Gravity, external motions, different compressions, &c. have upon the motion of this fluid, the same influence as upon that of the veins; gravity especially has much influence. We know that if the powers are a little diminished after long diseases, too long standing renders the legs œdematous; hence why they are always more swelled in the evening than in the morning. As to compression, if it is only moderately great and acts upon many absorbents, it also produces œdema. It is not the size of the surface compressed that has an influence upon this phenomenon; it is only the number of absorbents that pass through this surface. Thus by the head of the humerus being in the axilla, the arm is frequently made to swell, whilst more extensive compressions across the deltoid muscle, where there are fewer absorbents, do not produce this effect.

From these phenomena, it is necessary then that there should be the same means to favour the lymphatic circulation, that there are to aid the venous. These means are especially the anastomoses; it is by them that the first of these circulations is continued, notwithstanding all the external obstacles that our clothes in certain places create, notwithstanding the different pressure that the organs make upon each other. It is only when the whole of the absorbents of a part is compressed, that the motion of the lymph is interrupted. Thus the womb becoming very large in pregnancy, and pressing upon all those of the lower extremities, these extremities become dropsical. I hardly know any organ in the abdomen but this, which by its position can produce these general infiltrations by compression. The liver and all the other organs are not capable of producing a similar phenomenon.

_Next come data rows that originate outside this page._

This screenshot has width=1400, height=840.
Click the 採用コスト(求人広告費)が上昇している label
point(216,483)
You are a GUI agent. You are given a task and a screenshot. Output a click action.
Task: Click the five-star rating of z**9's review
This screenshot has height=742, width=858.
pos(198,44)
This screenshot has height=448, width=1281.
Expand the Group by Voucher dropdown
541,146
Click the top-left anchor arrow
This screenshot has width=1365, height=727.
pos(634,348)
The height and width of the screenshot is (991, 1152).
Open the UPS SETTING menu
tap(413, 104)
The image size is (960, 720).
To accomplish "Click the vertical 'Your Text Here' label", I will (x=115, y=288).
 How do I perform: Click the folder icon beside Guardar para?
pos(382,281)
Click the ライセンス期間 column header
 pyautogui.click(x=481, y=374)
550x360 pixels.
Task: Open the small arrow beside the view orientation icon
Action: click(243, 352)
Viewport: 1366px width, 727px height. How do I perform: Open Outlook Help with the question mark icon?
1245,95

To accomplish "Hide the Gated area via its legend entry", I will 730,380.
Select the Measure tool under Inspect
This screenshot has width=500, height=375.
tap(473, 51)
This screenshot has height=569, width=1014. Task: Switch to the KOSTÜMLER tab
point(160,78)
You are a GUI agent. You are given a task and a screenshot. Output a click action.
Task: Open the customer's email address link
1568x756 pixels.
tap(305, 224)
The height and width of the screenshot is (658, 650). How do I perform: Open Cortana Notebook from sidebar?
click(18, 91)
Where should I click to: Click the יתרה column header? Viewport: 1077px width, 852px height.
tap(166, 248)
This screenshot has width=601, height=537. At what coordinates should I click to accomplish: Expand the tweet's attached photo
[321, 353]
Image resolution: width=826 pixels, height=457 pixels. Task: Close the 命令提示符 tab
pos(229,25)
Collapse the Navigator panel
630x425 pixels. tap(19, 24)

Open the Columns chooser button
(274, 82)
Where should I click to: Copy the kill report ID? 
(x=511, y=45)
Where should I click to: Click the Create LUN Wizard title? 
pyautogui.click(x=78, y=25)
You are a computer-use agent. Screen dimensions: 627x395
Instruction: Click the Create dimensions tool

When dropsy takes place from an affection of them, it is rather because the functions of the exhalants are increased.

_Remarks upon the Difference of Dropsies that are produced by the increase of exhalation, and those that are the effect of a diminution of absorption._

This leads to an observation that appears to me to be very important in dropsies, viz. the determining when the defect of the action of the absorbents produces them, and when they arise from the increase of that of the exhalants.